A recorrente, associação civil sem fins lucrativos voltada para a defesa dos ex-distribuidores de conhecida montadora de automóveis, buscava, com o especial, ver mantida, em sua denominação social, a marca utilizada por aquela sociedade.
Diante disso, a Turma, ao prosseguir o julgamento, após o voto de desempate do Min. Jorge Scartezzini (convocado da Quarta Turma), entendeu, por maioria, não conhecer do especial.
O Min. Ari Pargendler, Relator para o acórdão, aduziu que, sendo a marca objeto de propriedade, seu titular tem o direito exclusivo de seu uso quando, registrada no país, for considerada de alto renome (art. 125 da Lei n. 9.279/1996) ou for de notório conhecimento em seu ramo de atividade (art. 126 do mesmo diploma), tal como se dá na hipótese.

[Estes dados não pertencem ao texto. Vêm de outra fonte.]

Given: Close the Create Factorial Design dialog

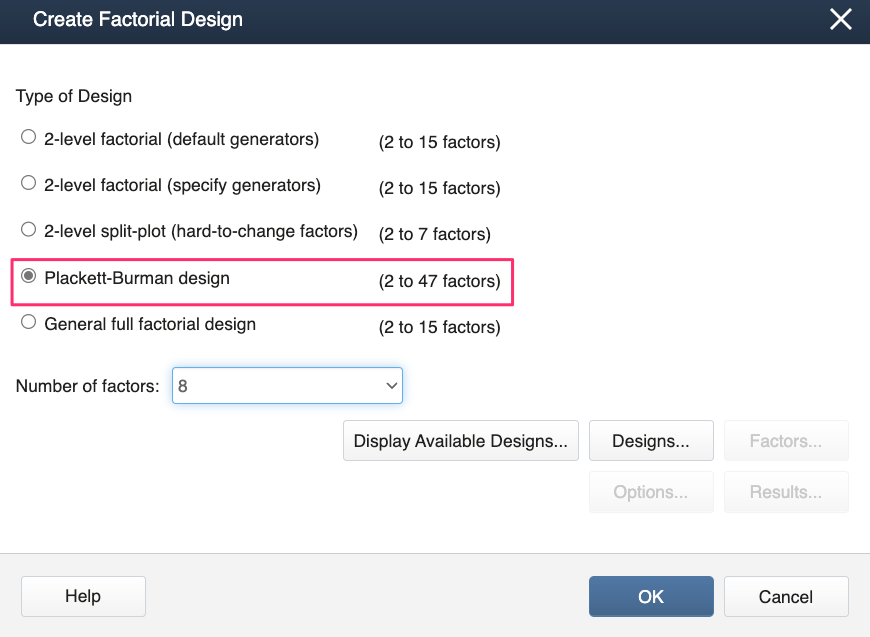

Assim, desinfluente apurar se o uso por terceiro desautorizado deu-se com objetivos comerciais ou não, pois, em qualquer dos casos, o uso é resguardado.
O Min. Jorge Scartezzini, por sua vez, anotou que há a extensão da proteção denominativa às sociedades simples, associações e fundações frente a quaisquer sociedades, empresárias ou não (art. 5º, XXIX, da CF/1988 e art. 1.155, parágrafo único, do CC/2002).

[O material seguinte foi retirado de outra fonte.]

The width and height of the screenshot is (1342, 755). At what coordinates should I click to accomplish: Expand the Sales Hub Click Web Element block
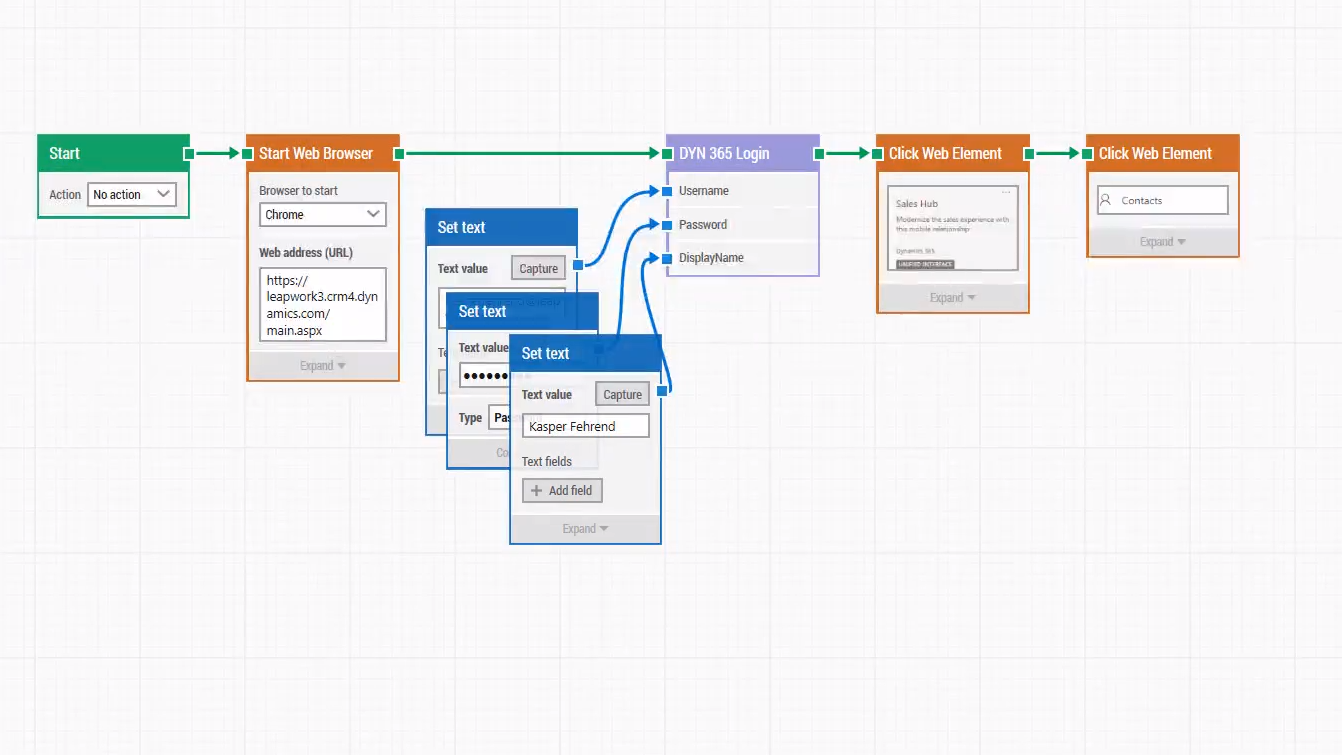[x=952, y=298]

Assim, em respeito ao princípio constitucional da isonomia, é forçoso reconhecer-se a veracidade da recíproca, o imprescindível resguardo legal do nome das sociedades empresárias frente à denominação de uma sociedade simples, associação ou fundação.
Asseverou, também, que, quanto às marcas notórias, há que se resguardar, também, sua reputação (goodwill), elemento essencial que pode ser violado pelas atividades associativas da recorrente, mesmo que desprovidas de caráter lucrativo.
REsp 758.597-DF, Rel. originário Min. Castro Filho, Rel. para acórdão Min. Ari Pargendler, julgado em 18/4/2006.